**Given instruction**
Rewrite the lines below as a JSON list of strings, one string per line, and leave out blank lines.

**Listing**
==*==

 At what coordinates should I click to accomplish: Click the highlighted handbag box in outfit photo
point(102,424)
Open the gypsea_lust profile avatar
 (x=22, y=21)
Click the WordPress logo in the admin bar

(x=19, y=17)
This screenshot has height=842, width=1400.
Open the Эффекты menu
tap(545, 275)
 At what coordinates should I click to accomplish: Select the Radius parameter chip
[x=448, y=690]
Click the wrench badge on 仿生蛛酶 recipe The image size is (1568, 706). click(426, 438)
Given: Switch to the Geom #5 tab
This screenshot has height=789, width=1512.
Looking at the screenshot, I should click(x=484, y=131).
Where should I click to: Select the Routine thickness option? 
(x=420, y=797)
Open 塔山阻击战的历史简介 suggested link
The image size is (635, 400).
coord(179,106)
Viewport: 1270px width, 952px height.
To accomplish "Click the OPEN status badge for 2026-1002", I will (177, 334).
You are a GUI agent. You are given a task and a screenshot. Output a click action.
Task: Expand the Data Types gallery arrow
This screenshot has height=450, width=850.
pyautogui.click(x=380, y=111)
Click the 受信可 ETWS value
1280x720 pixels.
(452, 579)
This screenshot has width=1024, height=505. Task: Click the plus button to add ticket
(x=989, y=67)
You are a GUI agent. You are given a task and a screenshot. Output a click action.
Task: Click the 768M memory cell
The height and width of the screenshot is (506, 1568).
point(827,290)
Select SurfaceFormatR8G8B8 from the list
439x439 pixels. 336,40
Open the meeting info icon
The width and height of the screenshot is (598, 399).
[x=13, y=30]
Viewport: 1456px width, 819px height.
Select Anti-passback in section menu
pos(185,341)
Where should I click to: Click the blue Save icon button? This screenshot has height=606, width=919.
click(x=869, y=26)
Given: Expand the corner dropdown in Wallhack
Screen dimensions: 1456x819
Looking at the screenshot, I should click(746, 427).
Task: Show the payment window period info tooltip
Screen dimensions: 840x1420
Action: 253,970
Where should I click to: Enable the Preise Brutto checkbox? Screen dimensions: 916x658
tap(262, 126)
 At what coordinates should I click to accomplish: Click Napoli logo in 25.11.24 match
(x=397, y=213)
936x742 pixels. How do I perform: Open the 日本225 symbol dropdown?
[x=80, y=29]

==*==

**Exercise answer**
[
  " At what coordinates should I click to accomplish: Click the highlighted handbag box in outfit photo",
  "point(102,424)",
  "Open the gypsea_lust profile avatar",
  " (x=22, y=21)",
  "Click the WordPress logo in the admin bar",
  "(x=19, y=17)",
  "This screenshot has height=842, width=1400.",
  "Open the Эффекты menu",
  "tap(545, 275)",
  " At what coordinates should I click to accomplish: Select the Radius parameter chip",
  "[x=448, y=690]",
  "Click the wrench badge on 仿生蛛酶 recipe The image size is (1568, 706). click(426, 438)",
  "Given: Switch to the Geom #5 tab",
  "This screenshot has height=789, width=1512.",
  "Looking at the screenshot, I should click(x=484, y=131).",
  "Where should I click to: Select the Routine thickness option? ",
  "(x=420, y=797)",
  "Open 塔山阻击战的历史简介 suggested link",
  "The image size is (635, 400).",
  "coord(179,106)",
  "Viewport: 1270px width, 952px height.",
  "To accomplish \"Click the OPEN status badge for 2026-1002\", I will (177, 334).",
  "You are a GUI agent. You are given a task and a screenshot. Output a click action.",
  "Task: Expand the Data Types gallery arrow",
  "This screenshot has height=450, width=850.",
  "pyautogui.click(x=380, y=111)",
  "Click the 受信可 ETWS value",
  "1280x720 pixels.",
  "(452, 579)",
  "This screenshot has width=1024, height=505. Task: Click the plus button to add ticket",
  "(x=989, y=67)",
  "You are a GUI agent. You are given a task and a screenshot. Output a click action.",
  "Task: Click the 768M memory cell",
  "The height and width of the screenshot is (506, 1568).",
  "point(827,290)",
  "Select SurfaceFormatR8G8B8 from the list",
  "439x439 pixels. 336,40",
  "Open the meeting info icon",
  "The width and height of the screenshot is (598, 399).",
  "[x=13, y=30]",
  "Viewport: 1456px width, 819px height.",
  "Select Anti-passback in section menu",
  "pos(185,341)",
  "Where should I click to: Click the blue Save icon button? This screenshot has height=606, width=919.",
  "click(x=869, y=26)",
  "Given: Expand the corner dropdown in Wallhack",
  "Screen dimensions: 1456x819",
  "Looking at the screenshot, I should click(746, 427).",
  "Task: Show the payment window period info tooltip",
  "Screen dimensions: 840x1420",
  "Action: 253,970",
  "Where should I click to: Enable the Preise Brutto checkbox? Screen dimensions: 916x658",
  "tap(262, 126)",
  " At what coordinates should I click to accomplish: Click Napoli logo in 25.11.24 match",
  "(x=397, y=213)",
  "936x742 pixels. How do I perform: Open the 日本225 symbol dropdown?",
  "[x=80, y=29]"
]